Les BDC sont tenues de divulguer de l’information plus détaillée que les FCF. La SEC* exige par exemple qu’une liste complète des investissements soit divulguée trimestriellement et assortie de commentaires de la direction. Plusieurs BDC tiennent des conférences régulières destinées aux investisseurs et analystes pour expliquer leurs résultats.

Un élément particulier à surveiller: les prêts à taux variables

La plupart des BDC qui offrent du financement sous forme de dette, consentent des prêts à taux variable. Les taux d’intérêt rattachés à la majorité de ces prêts sont liés à l'indice de référence Libor*. Or les résultats des BDC bénéficient de ces prêts lorsque les taux d'intérêt montent, mais ils en souffrent lorsque les taux d'intérêt baissent. On peut trouver cette information dans les états financiers de la société.

Les BDC sont bien sûr conscientes de ceci et s’efforcent d’en mitiger les effets le cas échéant. Mais cela demeure une considération générale que l’investisseur doit garder en tête s’il compte investir dans le titre d’une BDC.

Comment analyser un titre de BDC

Tous les critères d’analyse définis dans le Fondement Comment analyser un titre s’appliquent aux titres des BDC. On devrait vérifier deux données supplémentaires :

1 -    La cote de crédit

Comme les titres des BDC sont beaucoup moins suivies par les analystes financiers, l’investisseur dispose de moins de sources d’information critique concernant les BDC. Il est donc utile de vérifier la cote de crédit de l’entreprise dans laquelle on considère investir. Le problème est que la plupart des BDC dont la capitalisation est inférieure à $1 milliard n’ont pas de cote de crédit reconnue (S&P, Moody’s). Il y a donc un avantage à commencer par considérer les BDC qui disposent d’une cote de crédit.

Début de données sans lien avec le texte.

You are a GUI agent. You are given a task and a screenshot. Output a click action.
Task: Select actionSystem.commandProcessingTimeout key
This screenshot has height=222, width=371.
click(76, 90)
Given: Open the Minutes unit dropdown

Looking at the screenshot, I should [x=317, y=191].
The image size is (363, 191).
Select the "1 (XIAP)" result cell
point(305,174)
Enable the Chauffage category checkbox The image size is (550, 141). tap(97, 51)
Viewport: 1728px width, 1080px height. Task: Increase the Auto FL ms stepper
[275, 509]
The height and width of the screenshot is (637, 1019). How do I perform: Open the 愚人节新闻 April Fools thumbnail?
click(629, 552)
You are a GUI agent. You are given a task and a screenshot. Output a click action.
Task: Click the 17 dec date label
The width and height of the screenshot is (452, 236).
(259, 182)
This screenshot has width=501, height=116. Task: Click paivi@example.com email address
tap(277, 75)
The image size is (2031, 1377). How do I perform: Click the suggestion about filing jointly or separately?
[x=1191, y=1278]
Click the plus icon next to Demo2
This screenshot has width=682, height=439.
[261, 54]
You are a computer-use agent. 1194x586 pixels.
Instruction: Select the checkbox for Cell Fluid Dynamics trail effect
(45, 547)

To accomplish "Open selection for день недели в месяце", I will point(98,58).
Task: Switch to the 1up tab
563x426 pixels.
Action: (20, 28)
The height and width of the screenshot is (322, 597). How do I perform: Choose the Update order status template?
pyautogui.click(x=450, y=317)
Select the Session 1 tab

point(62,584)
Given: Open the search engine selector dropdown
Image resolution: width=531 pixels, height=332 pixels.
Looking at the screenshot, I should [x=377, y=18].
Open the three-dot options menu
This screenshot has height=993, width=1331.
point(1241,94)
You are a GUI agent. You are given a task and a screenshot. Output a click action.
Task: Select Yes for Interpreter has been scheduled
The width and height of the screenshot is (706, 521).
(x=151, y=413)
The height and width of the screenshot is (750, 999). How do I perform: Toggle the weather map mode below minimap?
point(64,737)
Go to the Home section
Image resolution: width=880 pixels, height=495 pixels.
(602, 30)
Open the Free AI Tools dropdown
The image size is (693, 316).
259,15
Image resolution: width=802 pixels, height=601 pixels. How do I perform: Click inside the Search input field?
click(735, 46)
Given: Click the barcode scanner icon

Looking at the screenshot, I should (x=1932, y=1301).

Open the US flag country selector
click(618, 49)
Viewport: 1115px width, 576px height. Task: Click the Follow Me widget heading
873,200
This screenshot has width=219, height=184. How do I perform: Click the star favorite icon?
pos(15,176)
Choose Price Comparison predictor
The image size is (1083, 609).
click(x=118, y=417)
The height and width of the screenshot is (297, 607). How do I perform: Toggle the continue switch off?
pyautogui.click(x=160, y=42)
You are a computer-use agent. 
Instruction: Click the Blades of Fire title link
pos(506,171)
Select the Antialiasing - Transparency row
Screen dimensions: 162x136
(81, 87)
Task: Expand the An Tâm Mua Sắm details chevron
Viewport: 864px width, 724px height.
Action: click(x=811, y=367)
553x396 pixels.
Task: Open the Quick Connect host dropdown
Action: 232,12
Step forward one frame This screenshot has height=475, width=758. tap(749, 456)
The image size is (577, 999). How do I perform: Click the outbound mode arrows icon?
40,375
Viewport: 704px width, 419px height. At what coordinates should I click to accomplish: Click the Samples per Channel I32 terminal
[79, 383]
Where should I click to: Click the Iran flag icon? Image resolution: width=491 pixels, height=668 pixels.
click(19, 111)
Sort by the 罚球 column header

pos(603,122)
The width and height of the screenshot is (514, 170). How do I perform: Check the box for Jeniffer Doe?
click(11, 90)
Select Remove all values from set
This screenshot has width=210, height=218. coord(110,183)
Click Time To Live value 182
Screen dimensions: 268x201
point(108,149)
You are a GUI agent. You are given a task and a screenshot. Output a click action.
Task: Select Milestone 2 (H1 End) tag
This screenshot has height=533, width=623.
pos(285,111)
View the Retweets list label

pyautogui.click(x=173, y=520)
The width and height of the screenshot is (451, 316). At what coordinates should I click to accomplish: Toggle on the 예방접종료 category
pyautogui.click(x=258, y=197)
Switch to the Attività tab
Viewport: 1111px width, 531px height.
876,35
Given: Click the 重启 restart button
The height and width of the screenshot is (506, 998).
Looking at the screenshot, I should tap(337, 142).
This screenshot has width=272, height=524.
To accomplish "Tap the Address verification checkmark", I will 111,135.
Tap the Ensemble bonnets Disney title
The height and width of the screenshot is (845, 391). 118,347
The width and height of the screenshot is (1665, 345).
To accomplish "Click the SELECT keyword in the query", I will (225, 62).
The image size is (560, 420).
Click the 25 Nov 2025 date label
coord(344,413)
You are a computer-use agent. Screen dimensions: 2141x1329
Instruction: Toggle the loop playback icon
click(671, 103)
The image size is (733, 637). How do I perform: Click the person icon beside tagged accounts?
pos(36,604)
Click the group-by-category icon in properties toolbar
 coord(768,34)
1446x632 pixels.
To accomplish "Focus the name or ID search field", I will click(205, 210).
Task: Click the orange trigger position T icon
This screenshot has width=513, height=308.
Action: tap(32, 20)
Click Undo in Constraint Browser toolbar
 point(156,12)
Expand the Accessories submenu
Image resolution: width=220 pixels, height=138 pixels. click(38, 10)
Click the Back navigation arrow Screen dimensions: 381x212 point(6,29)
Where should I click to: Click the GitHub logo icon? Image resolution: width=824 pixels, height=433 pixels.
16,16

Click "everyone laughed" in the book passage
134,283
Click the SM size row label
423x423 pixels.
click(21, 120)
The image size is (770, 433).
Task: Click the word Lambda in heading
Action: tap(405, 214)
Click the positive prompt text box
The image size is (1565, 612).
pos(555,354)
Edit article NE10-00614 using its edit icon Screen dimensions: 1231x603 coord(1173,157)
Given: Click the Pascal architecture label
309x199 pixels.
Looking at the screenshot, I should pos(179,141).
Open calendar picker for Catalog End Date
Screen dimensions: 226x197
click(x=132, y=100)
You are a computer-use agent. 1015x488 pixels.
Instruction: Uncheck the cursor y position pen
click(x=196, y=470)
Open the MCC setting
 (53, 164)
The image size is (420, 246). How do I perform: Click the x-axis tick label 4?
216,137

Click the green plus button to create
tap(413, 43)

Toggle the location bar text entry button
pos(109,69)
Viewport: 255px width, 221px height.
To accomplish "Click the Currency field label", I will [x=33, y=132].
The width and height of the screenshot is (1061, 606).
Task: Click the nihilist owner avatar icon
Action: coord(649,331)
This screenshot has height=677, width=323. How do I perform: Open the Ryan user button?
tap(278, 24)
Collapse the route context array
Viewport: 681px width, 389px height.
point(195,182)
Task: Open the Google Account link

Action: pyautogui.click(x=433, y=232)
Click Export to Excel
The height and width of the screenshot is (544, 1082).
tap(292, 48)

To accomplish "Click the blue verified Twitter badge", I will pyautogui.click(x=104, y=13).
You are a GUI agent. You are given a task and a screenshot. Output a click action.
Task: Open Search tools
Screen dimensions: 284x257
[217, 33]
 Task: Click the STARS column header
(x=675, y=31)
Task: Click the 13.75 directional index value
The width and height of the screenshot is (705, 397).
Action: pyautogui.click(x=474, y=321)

2 -    Le rapport prix/VNA*

Ce chiffre indique si le titre se transige à prime ou à escompte, donc si la valeur de l’actif net de la BDC est inférieure ou supérieure au prix auquel elle se transige. Il est préférable d’avoir un ratio inférieur à 1, ce qui correspond à une marge de sécurité pour l’investisseur. Cette information est généralement disponible sur le site web de la société. Sinon, on peut la trouver sur le site BDCInvestor.

 

Conclusion

Les BDC offrent un élément intéressant de diversification du portefeuille. En effet, elles donnent la chance de participer au développement d’un pan significatif de l’économie : celui des petites et moyennes entreprises. Elles offrent également des rendements de dividendes parmi les plus élevés des titres boursiers. Ces titres ont leur place dans un portefeuille bien structuré.

Cela dit, comme il existe des écarts de performance et de risques importants entre ces entreprises, on devrait éviter d’y investir par le biais d’un fonds commun de placements regroupant les entreprises du secteur, tel que BIZD. Il est préférable d’investir plutôt dans des titres individuels.